Praktische Verwendbarkeit
Dieses Zitat eignet sich hervorragend für Situationen, in denen es um berufliche Weichenstellungen, Anerkennung oder die Würdigung einer lebenslangen Leidenschaft geht.
- Jubiläen und berufliche Ehrungen: In einer Rede zu einem Dienstjubiläum oder einer Verabschiedung in den Ruhestand unterstreicht es, dass die Geehrte oder der Geehrte nicht nur Zeit abgeleistet, sondern eine Berufung gelebt hat.
- Motivation und Coaching: Karriereberater können es nutzen, um Klienten zu ermutigen, ihre wahren Interessen zu erkunden, anstatt nur den vermeintlich sicheren Weg zu gehen. Es dient als Leitgedanke für Workshops zur persönlichen Zielbestimmung.

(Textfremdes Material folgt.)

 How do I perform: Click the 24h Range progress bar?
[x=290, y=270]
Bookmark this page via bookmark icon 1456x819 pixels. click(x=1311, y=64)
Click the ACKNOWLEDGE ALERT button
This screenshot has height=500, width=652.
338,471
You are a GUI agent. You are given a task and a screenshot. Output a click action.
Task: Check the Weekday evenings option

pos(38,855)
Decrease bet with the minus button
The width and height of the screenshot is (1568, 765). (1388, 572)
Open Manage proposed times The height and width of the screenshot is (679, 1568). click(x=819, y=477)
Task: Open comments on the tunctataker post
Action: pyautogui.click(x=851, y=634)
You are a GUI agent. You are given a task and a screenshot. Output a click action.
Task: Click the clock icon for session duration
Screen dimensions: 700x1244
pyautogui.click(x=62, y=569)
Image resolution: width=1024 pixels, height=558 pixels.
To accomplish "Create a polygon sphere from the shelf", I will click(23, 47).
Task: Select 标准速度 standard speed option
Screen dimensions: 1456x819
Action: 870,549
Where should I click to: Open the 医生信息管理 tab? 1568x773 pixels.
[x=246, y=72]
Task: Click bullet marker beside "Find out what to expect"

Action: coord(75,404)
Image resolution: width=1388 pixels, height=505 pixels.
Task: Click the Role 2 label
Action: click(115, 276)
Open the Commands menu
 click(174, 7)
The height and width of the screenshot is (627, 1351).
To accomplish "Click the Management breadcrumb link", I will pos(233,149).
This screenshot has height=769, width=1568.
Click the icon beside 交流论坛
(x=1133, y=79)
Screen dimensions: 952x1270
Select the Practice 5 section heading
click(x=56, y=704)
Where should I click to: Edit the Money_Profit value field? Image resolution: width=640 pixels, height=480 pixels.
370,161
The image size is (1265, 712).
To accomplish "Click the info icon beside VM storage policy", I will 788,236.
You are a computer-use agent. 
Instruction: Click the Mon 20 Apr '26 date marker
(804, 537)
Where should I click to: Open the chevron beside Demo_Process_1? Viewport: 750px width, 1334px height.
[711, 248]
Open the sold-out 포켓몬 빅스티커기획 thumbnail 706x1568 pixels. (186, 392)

- Persönliche Gratulationen: Für eine Glückwunschkarte zur bestandenen Prüfung, zur Beförderung oder zur Gründung eines eigenen Unternehmens ist es eine anspruchsvolle Alternative zu standardisierten Glückwünschen. Es würdigt insbesondere den emotionalen Einsatz hinter dem sichtbaren Erfolg.
- Trauerrede für einen Handwerker oder Künstler: Bei der Würdigung eines Menschen, der seine Berufung leidenschaftlich ausübte, kann dieses Zitat den Kern seines Lebenswerks einfangen. Es beschreibt das Glück, das der Verstorbene in seiner Arbeit fand und das über seinen Tod hinausstrahlt.
Verwenden Sie den Spruch, um Gespräche über die Qualität unserer Arbeit anzuregen, anstatt nur über ihre Quantität zu sprechen.